Bloomberg:

While one Iranian tanker is attracting global attention, serious oil watchers remain absorbed by a bigger mystery: the hunt for the rest of Iran’s fleet.

The quest has led to ever more inventive methods of tracking ships, and divergent views on the amounts of crude secretly slipping into world markets. That’s because the vessels have mostly “gone dark” since sanctions were tightened this year, switching off transponders that would reveal their location.

“Iran is a black box, but it’s also not a black box” as there are ways to uncover secretive activity, said Devin Geoghegan, global director of petroleum intelligence at Genscape Inc. in Denver, Colorado. “Iran is simply doing a better job of putting their oil into other people’s hands -- or their own storage tin-cans -- than anybody has expected.”

After tearing up a previous accord on Iran’s nuclear program, U.S. President Donald Trump is squeezing trade to pressure Tehran into accepting a different deal. The clash has triggered a range of hostilities, from the targeting of Saudi oil tankers to the shooting down of an American spy drone. It’s also captivated crude traders, hungry for insights that could influence global prices.

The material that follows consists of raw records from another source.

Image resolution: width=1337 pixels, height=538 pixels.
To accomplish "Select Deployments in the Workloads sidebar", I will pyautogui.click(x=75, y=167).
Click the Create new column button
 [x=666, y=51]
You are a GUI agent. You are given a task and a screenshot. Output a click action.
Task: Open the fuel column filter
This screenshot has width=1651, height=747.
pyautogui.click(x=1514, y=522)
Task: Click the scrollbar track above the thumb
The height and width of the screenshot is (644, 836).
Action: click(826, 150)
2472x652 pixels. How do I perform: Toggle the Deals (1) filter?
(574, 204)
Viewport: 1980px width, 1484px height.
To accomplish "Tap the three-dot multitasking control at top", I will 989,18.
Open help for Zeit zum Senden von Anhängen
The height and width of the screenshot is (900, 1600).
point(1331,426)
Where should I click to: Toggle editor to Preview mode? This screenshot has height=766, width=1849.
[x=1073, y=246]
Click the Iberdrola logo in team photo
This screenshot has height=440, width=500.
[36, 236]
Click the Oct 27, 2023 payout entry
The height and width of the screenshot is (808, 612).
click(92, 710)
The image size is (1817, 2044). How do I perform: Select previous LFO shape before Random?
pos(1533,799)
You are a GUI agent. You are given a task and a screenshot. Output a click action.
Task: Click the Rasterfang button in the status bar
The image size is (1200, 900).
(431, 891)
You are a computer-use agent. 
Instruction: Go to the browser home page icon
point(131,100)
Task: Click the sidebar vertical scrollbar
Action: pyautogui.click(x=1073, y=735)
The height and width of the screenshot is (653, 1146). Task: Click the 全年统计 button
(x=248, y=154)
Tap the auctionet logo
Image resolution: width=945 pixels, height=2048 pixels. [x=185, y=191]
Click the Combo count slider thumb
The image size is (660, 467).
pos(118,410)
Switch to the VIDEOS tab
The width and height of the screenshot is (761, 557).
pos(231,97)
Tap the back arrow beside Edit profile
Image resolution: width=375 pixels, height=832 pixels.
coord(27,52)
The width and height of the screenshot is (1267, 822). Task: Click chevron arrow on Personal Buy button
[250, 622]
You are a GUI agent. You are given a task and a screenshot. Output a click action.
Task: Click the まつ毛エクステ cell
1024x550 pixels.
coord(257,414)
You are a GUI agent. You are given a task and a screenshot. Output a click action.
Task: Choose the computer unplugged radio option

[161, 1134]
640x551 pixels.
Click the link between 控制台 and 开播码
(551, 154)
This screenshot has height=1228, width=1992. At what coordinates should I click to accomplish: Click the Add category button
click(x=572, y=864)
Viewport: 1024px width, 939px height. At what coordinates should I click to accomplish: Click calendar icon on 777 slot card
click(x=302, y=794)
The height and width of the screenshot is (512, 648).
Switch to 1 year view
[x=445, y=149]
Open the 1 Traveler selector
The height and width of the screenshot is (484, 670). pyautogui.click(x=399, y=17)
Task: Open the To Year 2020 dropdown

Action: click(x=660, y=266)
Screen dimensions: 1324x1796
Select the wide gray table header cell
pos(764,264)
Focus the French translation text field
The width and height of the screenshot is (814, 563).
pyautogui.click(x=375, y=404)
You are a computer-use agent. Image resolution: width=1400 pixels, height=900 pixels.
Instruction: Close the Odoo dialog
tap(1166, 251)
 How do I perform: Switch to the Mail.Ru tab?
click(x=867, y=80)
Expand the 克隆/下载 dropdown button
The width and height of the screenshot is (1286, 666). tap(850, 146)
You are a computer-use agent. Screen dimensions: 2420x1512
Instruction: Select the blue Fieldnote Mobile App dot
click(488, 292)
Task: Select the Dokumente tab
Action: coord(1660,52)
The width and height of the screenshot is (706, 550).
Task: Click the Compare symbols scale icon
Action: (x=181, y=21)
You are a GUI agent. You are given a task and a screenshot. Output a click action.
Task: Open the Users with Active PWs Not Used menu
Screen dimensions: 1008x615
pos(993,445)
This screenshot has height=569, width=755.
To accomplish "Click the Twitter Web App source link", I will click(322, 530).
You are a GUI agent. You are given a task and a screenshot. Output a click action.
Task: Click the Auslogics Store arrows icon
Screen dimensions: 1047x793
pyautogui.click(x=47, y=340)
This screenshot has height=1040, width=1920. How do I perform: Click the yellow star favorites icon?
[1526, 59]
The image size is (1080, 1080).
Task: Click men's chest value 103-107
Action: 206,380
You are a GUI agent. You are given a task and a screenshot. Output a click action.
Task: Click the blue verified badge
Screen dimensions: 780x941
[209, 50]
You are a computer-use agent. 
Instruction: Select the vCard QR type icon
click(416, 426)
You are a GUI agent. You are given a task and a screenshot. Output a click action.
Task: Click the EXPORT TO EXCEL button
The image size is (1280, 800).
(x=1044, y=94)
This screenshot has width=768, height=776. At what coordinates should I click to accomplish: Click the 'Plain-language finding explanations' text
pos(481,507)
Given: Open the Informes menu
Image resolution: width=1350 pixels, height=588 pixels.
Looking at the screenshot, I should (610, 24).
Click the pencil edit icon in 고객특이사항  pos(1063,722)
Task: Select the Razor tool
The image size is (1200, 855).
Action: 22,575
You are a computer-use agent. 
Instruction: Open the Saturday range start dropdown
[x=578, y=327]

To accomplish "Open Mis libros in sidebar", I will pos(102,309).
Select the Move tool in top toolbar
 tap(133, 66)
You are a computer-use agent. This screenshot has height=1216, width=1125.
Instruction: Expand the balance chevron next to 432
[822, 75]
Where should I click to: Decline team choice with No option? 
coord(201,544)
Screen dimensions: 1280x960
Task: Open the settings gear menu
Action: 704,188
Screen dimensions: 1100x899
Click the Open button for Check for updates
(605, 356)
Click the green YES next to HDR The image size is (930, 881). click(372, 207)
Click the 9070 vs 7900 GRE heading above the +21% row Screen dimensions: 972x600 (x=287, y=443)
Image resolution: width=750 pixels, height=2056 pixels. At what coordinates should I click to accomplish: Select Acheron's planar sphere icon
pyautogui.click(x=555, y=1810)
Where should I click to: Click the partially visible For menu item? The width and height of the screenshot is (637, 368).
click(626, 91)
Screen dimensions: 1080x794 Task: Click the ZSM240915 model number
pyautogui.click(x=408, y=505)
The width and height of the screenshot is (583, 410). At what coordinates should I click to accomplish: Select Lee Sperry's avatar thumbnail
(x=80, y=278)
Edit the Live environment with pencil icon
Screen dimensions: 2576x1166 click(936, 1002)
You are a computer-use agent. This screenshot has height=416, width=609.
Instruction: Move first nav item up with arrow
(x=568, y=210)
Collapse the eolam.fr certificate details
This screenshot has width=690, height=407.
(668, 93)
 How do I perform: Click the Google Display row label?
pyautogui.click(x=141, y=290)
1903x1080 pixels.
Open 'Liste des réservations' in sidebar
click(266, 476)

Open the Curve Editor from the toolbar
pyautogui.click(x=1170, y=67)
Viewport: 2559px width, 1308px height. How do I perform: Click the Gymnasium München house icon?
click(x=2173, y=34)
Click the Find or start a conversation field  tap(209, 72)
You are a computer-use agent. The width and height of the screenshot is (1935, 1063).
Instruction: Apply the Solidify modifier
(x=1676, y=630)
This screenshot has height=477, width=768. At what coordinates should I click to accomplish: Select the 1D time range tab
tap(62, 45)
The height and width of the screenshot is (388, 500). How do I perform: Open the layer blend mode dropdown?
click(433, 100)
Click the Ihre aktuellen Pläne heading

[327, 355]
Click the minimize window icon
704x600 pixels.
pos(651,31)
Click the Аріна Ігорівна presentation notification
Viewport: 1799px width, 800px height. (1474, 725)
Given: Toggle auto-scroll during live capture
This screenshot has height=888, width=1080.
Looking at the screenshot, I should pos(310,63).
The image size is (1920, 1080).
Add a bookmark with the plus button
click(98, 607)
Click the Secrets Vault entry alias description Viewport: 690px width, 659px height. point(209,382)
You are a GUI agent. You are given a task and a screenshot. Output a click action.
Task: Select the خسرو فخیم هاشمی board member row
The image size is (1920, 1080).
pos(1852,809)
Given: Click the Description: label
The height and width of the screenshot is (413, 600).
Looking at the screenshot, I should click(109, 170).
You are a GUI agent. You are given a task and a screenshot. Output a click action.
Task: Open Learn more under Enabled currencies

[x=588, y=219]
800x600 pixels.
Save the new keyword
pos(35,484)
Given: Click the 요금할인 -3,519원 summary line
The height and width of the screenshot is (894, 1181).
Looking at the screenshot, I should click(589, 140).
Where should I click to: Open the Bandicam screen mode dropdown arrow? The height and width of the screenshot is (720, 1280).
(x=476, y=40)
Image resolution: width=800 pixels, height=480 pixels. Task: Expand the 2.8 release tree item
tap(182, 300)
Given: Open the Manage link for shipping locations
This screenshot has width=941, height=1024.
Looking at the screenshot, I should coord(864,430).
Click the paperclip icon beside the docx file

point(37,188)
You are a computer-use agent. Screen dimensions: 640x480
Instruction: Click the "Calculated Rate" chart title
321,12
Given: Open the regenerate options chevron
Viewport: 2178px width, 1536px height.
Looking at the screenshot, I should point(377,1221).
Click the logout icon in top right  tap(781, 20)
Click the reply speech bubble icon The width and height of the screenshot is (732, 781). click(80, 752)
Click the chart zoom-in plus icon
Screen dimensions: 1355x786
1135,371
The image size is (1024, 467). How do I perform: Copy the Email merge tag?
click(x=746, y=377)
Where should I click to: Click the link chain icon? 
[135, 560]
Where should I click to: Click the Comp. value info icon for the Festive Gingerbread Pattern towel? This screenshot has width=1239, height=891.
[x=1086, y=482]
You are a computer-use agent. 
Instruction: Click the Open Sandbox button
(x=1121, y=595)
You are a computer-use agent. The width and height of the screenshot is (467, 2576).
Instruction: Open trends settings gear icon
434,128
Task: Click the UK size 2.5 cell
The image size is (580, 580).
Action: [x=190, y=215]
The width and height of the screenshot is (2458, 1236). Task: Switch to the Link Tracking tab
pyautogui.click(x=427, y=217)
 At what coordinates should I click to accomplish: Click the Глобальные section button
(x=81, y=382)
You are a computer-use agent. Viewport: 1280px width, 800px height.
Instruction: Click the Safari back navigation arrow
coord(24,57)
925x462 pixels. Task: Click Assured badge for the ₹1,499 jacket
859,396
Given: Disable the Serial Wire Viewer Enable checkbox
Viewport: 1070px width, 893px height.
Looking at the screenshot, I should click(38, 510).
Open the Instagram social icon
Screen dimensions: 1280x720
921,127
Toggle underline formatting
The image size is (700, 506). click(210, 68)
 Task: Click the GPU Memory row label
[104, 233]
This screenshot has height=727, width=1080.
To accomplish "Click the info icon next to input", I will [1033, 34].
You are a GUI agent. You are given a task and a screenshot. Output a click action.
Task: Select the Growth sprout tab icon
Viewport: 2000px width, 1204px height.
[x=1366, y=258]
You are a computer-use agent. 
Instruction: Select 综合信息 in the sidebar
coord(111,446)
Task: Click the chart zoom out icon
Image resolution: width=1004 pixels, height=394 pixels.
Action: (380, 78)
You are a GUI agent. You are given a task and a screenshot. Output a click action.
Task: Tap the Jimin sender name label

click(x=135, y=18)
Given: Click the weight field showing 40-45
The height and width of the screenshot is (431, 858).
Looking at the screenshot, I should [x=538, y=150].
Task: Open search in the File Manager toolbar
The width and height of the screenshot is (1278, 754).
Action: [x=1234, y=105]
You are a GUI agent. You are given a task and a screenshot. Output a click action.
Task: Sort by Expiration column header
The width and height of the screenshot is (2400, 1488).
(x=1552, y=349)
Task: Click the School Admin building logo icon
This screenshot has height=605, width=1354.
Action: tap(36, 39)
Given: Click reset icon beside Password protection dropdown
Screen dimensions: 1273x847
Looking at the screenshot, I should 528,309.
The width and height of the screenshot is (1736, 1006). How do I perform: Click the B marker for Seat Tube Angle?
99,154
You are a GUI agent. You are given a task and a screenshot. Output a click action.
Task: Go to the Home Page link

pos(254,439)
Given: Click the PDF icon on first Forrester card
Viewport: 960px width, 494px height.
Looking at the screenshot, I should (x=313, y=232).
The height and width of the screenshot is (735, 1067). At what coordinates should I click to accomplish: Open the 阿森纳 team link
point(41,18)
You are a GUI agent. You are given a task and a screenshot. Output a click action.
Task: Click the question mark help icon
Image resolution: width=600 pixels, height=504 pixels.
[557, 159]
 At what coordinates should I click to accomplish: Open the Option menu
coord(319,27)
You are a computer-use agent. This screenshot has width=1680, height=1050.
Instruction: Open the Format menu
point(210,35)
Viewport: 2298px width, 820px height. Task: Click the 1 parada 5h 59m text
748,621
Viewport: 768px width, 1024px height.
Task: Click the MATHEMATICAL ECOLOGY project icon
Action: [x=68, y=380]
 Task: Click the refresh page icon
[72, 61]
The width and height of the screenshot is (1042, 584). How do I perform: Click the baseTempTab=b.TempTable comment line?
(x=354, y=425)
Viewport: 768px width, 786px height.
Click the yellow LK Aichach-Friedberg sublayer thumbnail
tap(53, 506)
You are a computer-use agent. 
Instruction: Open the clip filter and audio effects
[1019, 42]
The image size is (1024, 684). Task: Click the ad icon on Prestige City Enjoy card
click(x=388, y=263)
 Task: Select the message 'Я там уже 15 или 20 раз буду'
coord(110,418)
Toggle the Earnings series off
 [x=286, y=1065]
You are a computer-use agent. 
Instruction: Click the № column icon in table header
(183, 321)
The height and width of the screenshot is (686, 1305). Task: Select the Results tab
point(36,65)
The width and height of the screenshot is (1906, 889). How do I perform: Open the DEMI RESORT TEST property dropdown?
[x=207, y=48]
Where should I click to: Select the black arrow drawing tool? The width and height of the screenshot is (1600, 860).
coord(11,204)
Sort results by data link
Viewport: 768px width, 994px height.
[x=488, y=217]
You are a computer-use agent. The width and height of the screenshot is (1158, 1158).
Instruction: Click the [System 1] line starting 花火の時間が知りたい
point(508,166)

While the U.S. State Department aims to shrink Iran’s exports to “zero,” Iranian Oil Minister Bijan Zanganeh has insisted his nation is working “day and night” to keep sales going, and has a number of clandestine options to enable this.

If there’s one point on which the companies monitoring Iran agree, it’s that the U.S. hasn’t yet achieved its goal: oil is still flowing. But because of their varying methodologies, the analysts differ on how much. Daily exports could be as little as a couple of hundred thousand barrels, or exceed the 1 million a day shipped during previous sanctions under Trump’s predecessor Barack Obama.